DIRECTION:
Retype the rock permeability article, verbatim, from "Existing in situ" to "perform these tests.".

SELECTED PASSAGE:
Research Article

The Journal of Engineering Geology. March 2018. 1-9
https://doi.org/10.9720/kseg.2018.1.001

ABSTRACT


MAIN

  • Introduction

  • Theoretical Background

  •   Borehole Fluid Injection Tests

  •   One-dimensional Radial Diffusion Equation

  • In Situ Permeability Measurement

  •   Quantitative Risk Assessment

  • Conclusions

Introduction

Rock permeability is a fundamental parameter to understand underground fluid flow in porous media (Bjorlykke, 1993; Luijendijk and Gleeson, 2014; Uehara and Takahashi, 2014). A reliable estimation of rock permeability is especially essential for characterizing oil and gas reservoirs where fluid migration and production efficiency depend highly on rock permeability (Bethke, 1989; Knipe et al., 1998; Crolet and Hatri, 1998; Bai and Elsworth, 2000). It is also important for CO2 geological sequestration projects, in which permeability of CO2 storage formations and overlying cap-rocks have significant impact on the success of the projects (Cappa and Rutqvist, 2011).

Conventionally, rock permeability is determined either by laboratory tests in recovered cores (Aplin et al., 1999; Yang and Aplin, 2007; Alireza and Rick, 2015), or by in situ tests (pressure pulse test, Lugeon, and packer permeability test) conducted in boreholes (Johnson et al., 1966; Pearson and Money, 1977; Oliver, 1992; Domenico and Schwartz, 1998; Mollah and Sayed, 1995; Hamm et al., 2007). The laboratory permeability tests, in which fluid is allowed to migrate under a controlled boundary condition, provide relatively precise estimates of core-scale permeability. However, laboratory measurements may not always provide representative large-scale permeability since (1) recovered rock samples may be disturbed during extraction of the cores, causing alteration of permeability (Mollah and Sayed, 1995), and (2) there may be a scale dependency in permeability (Rasmussen et al., 1993). Thus, in situ permeability measurements are normally preferred to obtain more reliable permeability estimates. In situ tests normally provide permeability estimates at a larger scale, but generally under uncontrollable drainage conditions at the boundary. Thus, interpretations of the in situ test results are often more difficult than those from laboratory tests.

Existing in situ permeability tests have been developed based on their successful applications in the field. The Lugeon test conducted by using a pair of packer to isolated test interval is used to determine adequate hydraulic conductivity in the field (Pearson and Money, 1997). Packer tests can also be used to perform pulse tests (Selvadurai and Carnaffan, 1997), which are used to measure formation flow properties between wells in which the pressure is recorded and measured using a sensitive differential pressure gauge following a series of flow rate changes in the well (Johnson et al., 1966). To perform these techniques, we need open-hole section isolated between expandable double packers or the bottom hole sealed with a packer, as well as additional time to perform these tests.

STORED DATA:
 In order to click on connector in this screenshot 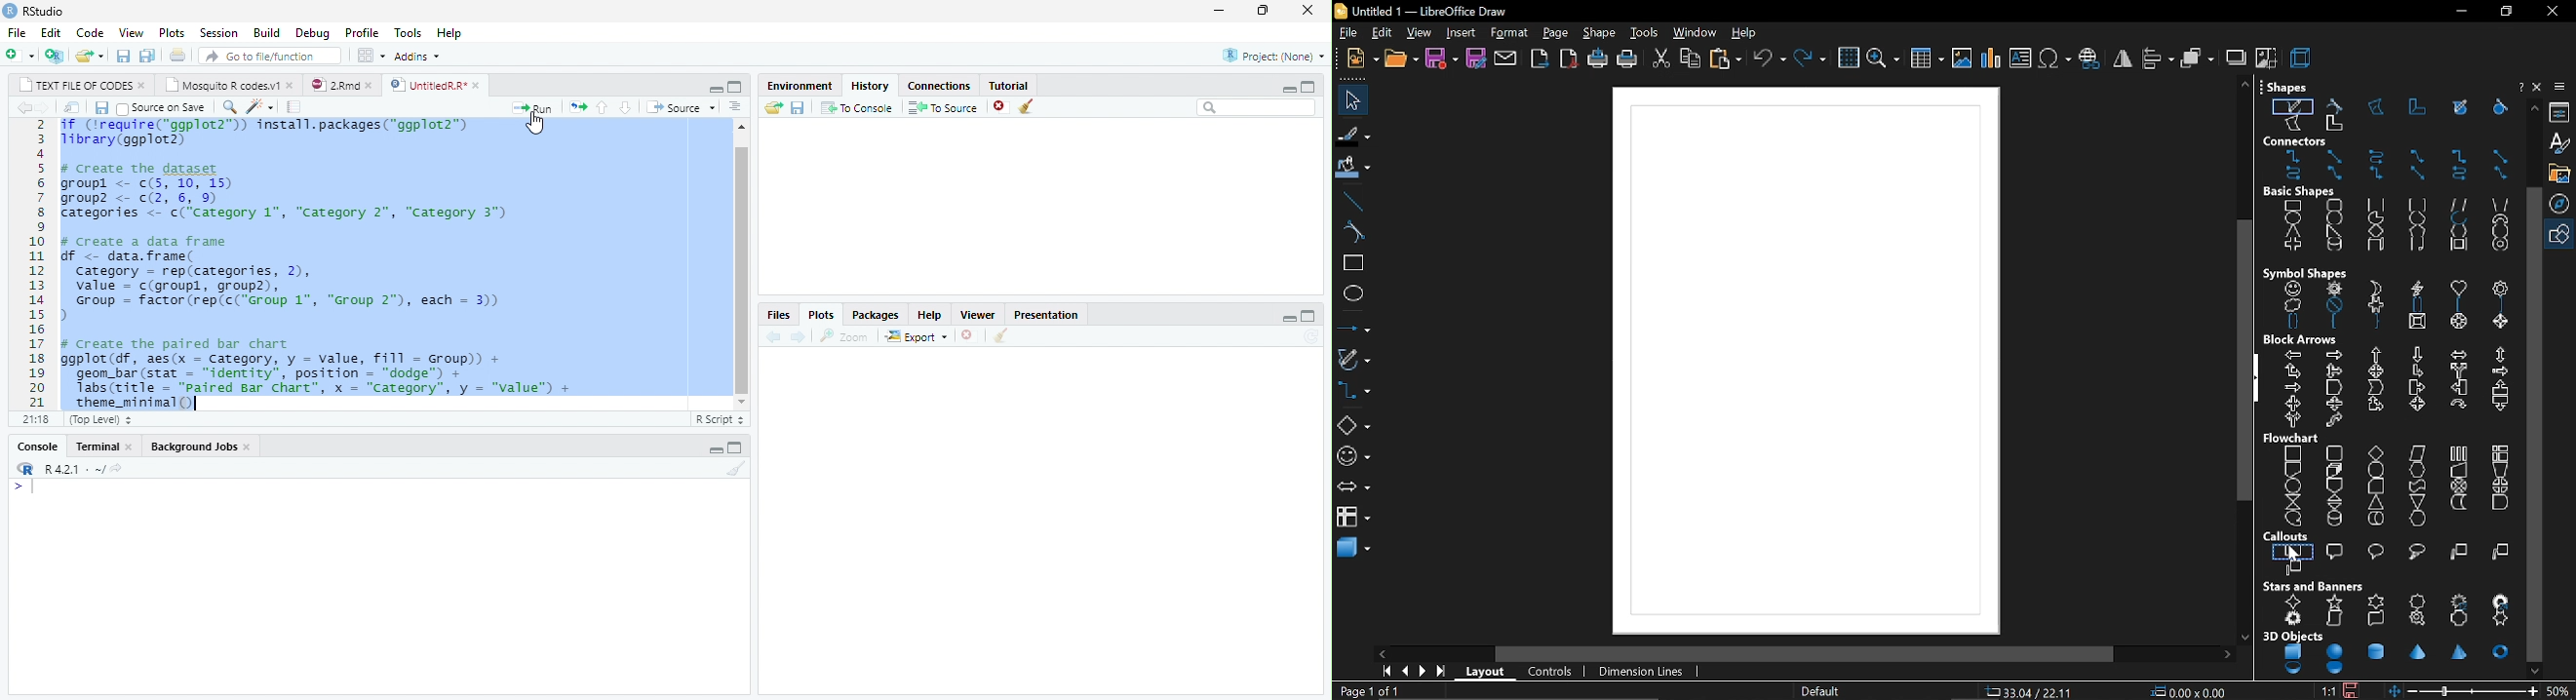, I will do `click(2292, 485)`.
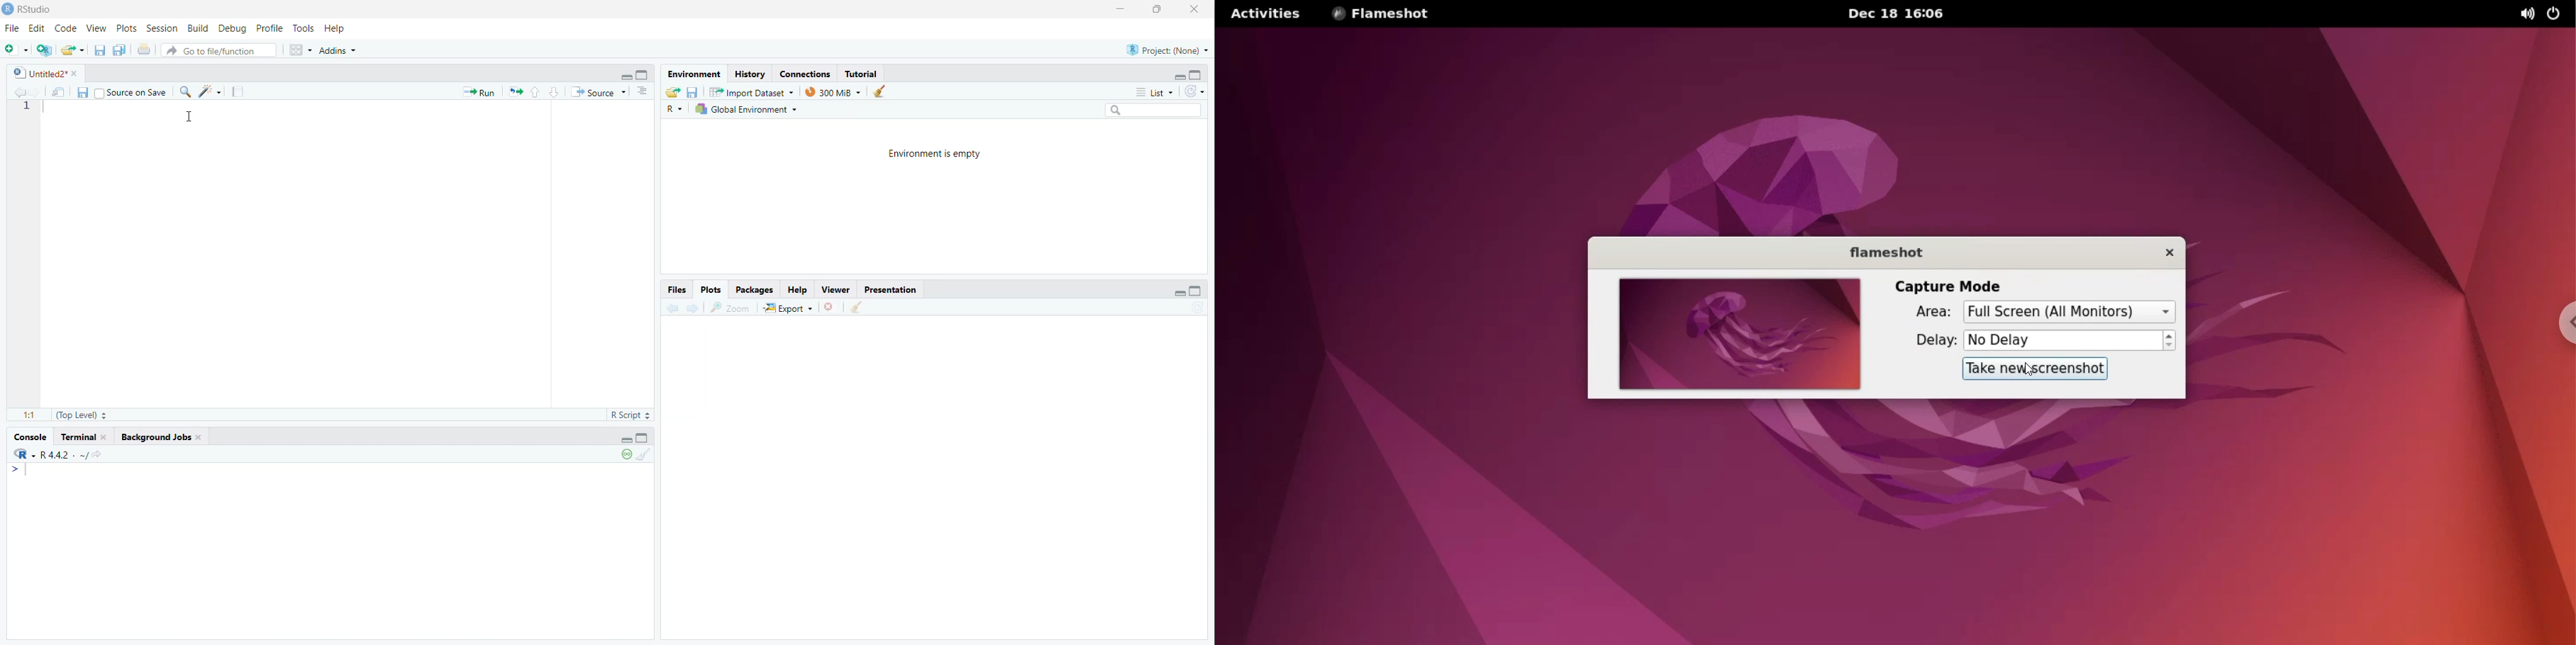 This screenshot has height=672, width=2576. I want to click on console, so click(31, 439).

EXERCISE OUTPUT:
Existing in situ permeability tests have been developed based on their successful applications in the field. The Lugeon test conducted by using a pair of packer to isolated test interval is used to determine adequate hydraulic conductivity in the field (Pearson and Money, 1997). Packer tests can also be used to perform pulse tests (Selvadurai and Carnaffan, 1997), which are used to measure formation flow properties between wells in which the pressure is recorded and measured using a sensitive differential pressure gauge following a series of flow rate changes in the well (Johnson et al., 1966). To perform these techniques, we need open-hole section isolated between expandable double packers or the bottom hole sealed with a packer, as well as additional time to perform these tests.